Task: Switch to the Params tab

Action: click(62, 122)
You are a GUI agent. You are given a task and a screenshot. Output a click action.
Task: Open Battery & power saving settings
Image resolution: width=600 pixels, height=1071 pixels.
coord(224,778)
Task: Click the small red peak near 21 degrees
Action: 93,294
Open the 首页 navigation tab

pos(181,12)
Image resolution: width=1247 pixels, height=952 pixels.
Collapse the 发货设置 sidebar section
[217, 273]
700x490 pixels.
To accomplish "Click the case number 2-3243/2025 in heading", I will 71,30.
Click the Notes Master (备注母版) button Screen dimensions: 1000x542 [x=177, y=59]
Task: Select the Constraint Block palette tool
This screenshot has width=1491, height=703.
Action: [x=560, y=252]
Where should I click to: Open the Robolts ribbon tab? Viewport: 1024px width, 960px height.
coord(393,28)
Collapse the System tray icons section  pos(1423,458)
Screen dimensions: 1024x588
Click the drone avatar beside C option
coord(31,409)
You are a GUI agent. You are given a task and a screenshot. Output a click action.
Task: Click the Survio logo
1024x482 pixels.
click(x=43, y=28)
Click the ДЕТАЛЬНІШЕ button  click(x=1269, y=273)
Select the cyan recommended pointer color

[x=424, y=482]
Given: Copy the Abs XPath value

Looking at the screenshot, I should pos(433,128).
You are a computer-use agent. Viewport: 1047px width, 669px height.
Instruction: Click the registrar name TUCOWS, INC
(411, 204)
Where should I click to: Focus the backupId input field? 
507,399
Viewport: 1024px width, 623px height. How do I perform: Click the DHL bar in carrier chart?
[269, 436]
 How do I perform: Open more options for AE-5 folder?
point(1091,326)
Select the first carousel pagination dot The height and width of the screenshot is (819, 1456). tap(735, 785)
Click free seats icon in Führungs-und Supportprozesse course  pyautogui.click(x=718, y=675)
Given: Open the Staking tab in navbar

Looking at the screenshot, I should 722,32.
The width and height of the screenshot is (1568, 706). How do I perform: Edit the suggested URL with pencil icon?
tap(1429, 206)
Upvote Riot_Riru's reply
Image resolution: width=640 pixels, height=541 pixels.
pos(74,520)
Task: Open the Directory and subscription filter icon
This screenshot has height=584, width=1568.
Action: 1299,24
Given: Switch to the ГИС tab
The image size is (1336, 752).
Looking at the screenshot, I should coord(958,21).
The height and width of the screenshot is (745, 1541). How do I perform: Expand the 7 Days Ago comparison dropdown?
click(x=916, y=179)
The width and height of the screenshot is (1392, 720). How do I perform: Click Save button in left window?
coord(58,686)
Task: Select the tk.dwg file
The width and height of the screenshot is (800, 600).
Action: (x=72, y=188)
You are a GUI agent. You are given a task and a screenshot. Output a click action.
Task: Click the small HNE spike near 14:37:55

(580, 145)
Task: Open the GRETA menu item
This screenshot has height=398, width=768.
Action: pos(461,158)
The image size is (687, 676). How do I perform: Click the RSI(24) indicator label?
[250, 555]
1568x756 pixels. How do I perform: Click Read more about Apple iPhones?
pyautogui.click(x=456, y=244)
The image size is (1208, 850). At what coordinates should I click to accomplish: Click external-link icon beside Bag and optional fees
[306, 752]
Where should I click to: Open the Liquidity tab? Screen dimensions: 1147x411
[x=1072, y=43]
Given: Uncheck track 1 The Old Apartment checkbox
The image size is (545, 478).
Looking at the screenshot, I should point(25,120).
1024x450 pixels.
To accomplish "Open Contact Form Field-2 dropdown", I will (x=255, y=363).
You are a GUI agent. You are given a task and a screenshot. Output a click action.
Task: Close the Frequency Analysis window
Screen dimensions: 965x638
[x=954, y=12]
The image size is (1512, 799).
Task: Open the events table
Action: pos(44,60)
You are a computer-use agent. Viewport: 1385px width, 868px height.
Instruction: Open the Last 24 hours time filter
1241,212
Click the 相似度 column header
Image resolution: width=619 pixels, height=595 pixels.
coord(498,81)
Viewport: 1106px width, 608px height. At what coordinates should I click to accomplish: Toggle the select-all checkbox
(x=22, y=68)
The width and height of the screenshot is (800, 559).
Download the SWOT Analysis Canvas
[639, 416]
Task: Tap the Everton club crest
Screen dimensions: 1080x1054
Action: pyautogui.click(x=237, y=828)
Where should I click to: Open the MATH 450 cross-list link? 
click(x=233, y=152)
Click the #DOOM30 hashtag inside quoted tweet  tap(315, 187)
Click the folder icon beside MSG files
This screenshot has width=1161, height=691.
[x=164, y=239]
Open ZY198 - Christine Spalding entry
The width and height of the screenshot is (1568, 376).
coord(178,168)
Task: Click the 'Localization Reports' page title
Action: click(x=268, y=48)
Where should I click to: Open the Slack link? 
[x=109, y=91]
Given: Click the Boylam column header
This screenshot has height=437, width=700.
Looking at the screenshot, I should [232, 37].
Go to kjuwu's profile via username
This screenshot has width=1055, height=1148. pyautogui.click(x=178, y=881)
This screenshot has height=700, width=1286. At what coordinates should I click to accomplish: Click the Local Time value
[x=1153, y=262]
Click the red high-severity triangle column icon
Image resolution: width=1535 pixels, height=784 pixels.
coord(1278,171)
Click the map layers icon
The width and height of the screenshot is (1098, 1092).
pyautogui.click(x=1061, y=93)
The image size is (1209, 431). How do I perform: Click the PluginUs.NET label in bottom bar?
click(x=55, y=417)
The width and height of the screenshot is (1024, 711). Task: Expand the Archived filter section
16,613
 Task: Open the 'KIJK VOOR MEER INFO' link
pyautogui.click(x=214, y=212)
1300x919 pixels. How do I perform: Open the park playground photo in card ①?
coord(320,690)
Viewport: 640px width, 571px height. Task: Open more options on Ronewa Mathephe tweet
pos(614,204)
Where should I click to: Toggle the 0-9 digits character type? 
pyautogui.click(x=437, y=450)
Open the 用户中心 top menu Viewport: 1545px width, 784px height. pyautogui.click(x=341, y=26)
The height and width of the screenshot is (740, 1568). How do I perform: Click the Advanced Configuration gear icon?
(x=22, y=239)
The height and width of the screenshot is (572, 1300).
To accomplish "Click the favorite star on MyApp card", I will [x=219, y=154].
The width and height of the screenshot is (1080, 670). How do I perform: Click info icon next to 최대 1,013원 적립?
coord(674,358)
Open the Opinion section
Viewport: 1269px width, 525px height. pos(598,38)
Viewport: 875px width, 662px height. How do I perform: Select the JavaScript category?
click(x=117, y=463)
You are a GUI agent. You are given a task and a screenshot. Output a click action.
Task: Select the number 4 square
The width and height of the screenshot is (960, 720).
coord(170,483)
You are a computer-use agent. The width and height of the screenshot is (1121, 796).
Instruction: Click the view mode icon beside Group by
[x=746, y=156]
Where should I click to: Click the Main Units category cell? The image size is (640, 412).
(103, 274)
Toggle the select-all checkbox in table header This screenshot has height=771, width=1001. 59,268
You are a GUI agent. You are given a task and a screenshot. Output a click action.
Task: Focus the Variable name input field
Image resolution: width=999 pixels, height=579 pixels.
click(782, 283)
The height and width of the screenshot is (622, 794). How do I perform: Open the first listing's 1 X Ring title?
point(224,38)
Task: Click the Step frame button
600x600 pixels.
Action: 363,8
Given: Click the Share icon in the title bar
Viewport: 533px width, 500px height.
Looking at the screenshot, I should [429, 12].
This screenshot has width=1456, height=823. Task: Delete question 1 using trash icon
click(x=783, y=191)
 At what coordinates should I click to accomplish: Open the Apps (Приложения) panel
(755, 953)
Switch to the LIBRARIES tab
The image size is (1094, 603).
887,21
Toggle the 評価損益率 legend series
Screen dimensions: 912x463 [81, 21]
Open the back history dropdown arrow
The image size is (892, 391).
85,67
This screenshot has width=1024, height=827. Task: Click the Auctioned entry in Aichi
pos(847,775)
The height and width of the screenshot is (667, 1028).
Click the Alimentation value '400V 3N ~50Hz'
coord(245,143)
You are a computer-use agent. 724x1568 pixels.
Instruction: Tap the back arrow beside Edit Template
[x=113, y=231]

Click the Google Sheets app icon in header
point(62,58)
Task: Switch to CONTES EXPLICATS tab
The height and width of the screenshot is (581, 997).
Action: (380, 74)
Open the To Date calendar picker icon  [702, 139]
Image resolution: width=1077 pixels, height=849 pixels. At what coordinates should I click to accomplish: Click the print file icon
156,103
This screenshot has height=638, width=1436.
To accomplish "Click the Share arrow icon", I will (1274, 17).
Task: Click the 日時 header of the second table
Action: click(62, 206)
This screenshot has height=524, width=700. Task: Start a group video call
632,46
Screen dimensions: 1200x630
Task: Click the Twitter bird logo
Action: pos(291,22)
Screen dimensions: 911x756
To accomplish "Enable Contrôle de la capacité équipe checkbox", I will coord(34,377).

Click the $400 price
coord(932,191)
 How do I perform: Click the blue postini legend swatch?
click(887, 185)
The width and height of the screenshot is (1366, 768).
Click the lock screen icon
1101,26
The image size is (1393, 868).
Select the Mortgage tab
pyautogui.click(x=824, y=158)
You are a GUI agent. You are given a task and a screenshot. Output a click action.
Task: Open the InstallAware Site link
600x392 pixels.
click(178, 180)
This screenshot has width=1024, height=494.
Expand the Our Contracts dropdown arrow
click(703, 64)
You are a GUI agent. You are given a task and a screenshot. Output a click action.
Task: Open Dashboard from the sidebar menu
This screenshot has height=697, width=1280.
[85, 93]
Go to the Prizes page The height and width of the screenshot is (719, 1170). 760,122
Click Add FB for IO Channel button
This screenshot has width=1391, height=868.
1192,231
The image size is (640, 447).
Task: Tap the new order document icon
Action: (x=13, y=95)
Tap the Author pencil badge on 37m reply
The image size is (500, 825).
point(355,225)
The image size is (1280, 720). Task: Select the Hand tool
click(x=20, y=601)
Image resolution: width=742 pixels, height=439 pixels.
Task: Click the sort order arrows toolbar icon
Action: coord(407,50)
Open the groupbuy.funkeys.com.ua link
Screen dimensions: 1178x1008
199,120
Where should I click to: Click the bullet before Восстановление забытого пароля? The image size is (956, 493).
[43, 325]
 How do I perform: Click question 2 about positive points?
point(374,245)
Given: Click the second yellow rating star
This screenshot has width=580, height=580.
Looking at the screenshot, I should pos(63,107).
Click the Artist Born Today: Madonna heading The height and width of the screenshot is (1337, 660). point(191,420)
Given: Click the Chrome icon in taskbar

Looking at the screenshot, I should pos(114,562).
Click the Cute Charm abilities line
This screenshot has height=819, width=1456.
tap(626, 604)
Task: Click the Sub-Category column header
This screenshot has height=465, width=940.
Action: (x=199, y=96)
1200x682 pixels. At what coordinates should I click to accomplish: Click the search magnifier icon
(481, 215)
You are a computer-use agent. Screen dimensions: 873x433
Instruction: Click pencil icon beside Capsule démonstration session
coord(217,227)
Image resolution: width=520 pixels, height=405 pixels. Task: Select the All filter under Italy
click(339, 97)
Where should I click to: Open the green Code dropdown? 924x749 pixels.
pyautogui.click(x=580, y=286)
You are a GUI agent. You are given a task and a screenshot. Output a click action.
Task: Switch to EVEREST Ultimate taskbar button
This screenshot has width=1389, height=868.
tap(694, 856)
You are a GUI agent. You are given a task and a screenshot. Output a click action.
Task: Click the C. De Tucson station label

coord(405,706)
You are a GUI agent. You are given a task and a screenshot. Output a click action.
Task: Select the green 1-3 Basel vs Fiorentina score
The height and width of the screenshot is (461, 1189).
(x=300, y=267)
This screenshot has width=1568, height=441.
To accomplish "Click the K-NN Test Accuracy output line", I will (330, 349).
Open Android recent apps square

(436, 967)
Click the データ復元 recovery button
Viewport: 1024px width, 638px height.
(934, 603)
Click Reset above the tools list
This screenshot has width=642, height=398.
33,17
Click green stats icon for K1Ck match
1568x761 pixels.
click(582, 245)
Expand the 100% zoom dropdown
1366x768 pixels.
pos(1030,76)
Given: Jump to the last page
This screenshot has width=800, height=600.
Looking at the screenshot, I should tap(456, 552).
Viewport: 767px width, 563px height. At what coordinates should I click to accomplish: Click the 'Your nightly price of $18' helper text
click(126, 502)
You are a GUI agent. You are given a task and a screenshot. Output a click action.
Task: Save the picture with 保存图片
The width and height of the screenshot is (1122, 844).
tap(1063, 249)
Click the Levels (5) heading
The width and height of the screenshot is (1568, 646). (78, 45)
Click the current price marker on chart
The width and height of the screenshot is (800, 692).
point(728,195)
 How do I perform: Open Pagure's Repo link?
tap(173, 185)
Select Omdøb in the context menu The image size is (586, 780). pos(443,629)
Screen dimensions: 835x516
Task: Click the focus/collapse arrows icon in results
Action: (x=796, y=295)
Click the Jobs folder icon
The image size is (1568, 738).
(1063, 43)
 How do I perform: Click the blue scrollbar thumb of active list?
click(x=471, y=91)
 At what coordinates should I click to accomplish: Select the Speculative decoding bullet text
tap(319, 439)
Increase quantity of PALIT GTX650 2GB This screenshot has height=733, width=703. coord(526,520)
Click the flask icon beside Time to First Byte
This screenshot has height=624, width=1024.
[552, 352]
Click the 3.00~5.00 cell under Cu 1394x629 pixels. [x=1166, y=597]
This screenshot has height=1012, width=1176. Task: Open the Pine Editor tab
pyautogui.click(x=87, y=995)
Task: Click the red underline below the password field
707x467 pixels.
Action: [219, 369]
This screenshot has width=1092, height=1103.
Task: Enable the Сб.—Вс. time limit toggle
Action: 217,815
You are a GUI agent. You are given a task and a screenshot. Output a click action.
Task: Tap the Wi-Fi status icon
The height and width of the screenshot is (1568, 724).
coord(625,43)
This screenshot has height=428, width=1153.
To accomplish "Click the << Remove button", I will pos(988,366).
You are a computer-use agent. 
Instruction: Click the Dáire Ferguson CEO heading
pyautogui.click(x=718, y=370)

-- WORK INSTRUCTIONS --
Find how many lines of the listing include the word "column", and state that number by itself.

-- EXERCISE SOLUTION --
4